“Huh?” is near universal:
Researchers traveled to cities and remote villages on five continents, visiting native speakers of 10 very different languages. Their nearly 200 recordings of casual conversations revealed that there are versions of “Huh?” in every language they studied – and they sound remarkably similar. … The languages studied were Cha’palaa, Dutch, Icelandic, Italian, Lao, Mandarin Chinese, Murriny Patha, Russian, Siwu and Spanish. (English wasn’t included in the study.) Across these languages, they found a remarkable similarity among the “Huhs?” All the words had a single syllable, and they were typically limited to a low-front vowel, something akin to an “ah” or an “eh.” Sometimes this simple word started with a consonant, as does the English “Huh?” or the Dutch “Heh?” (Spellings are approximate.) Across all 10 languages, there were at least 64 simple consonants to choose from, but the word always started with an H or a glottal stop – the sound in the middle of the English “uh-oh.”
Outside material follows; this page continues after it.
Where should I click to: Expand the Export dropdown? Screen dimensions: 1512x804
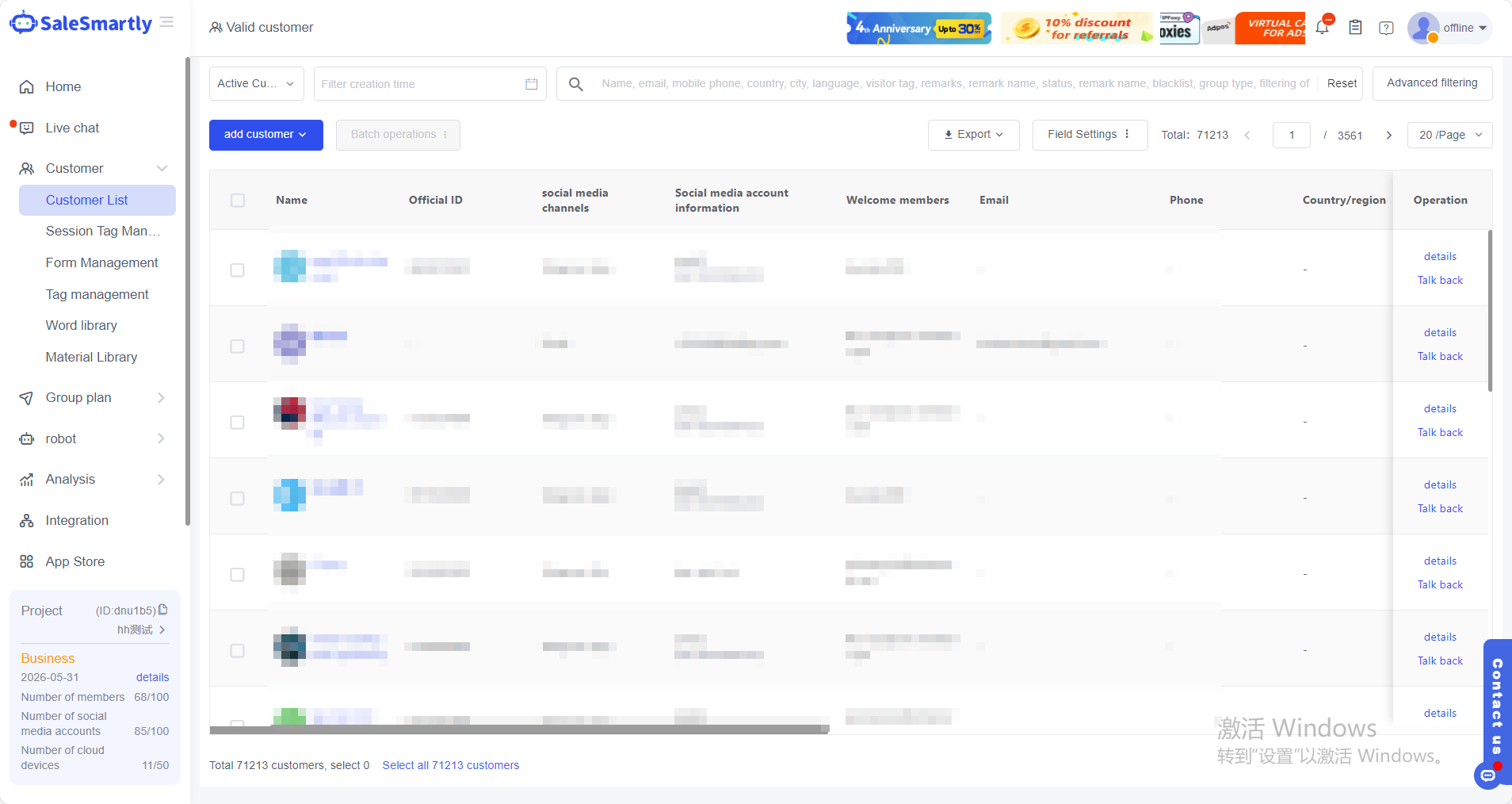(x=973, y=135)

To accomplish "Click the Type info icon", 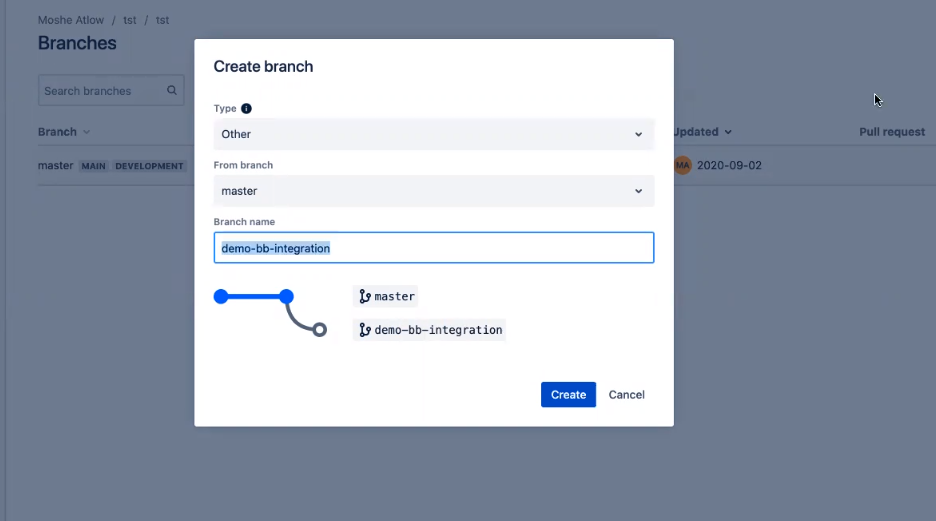I will tap(246, 108).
Why would “huh?” take on similar forms in unrelated languages? The researchers’ theory:
In conversation, we are under pressure to respond appropriately and timely to what was just said; when we are somehow unable to do this – for example, when we didn’t quite catch what the other person just said – we need an escape hatch. This particular context places constraints on, and functional motivations for, the form of the word. The signal has to be something maximally simple and quick to produce in situations when we’re literally at a loss to say something; and it has to be a questioning word to signal that the first speaker must now speak again. In language after language, we find a word like ‘Huh?’ that fits the bill perfectly: it is a simple, minimal, quick-to-produce questioning syllable.
We propose this is a form of convergent evolution in language. Convergent evolution is a phenomenon well-known from evolutionary biology. When different species live in similar conditions, they can independently evolve similar traits. In a similar way, the similarity of huh? across a set of widely divergent languages may be due to the fact that the constraints from its environment are the same everywhere.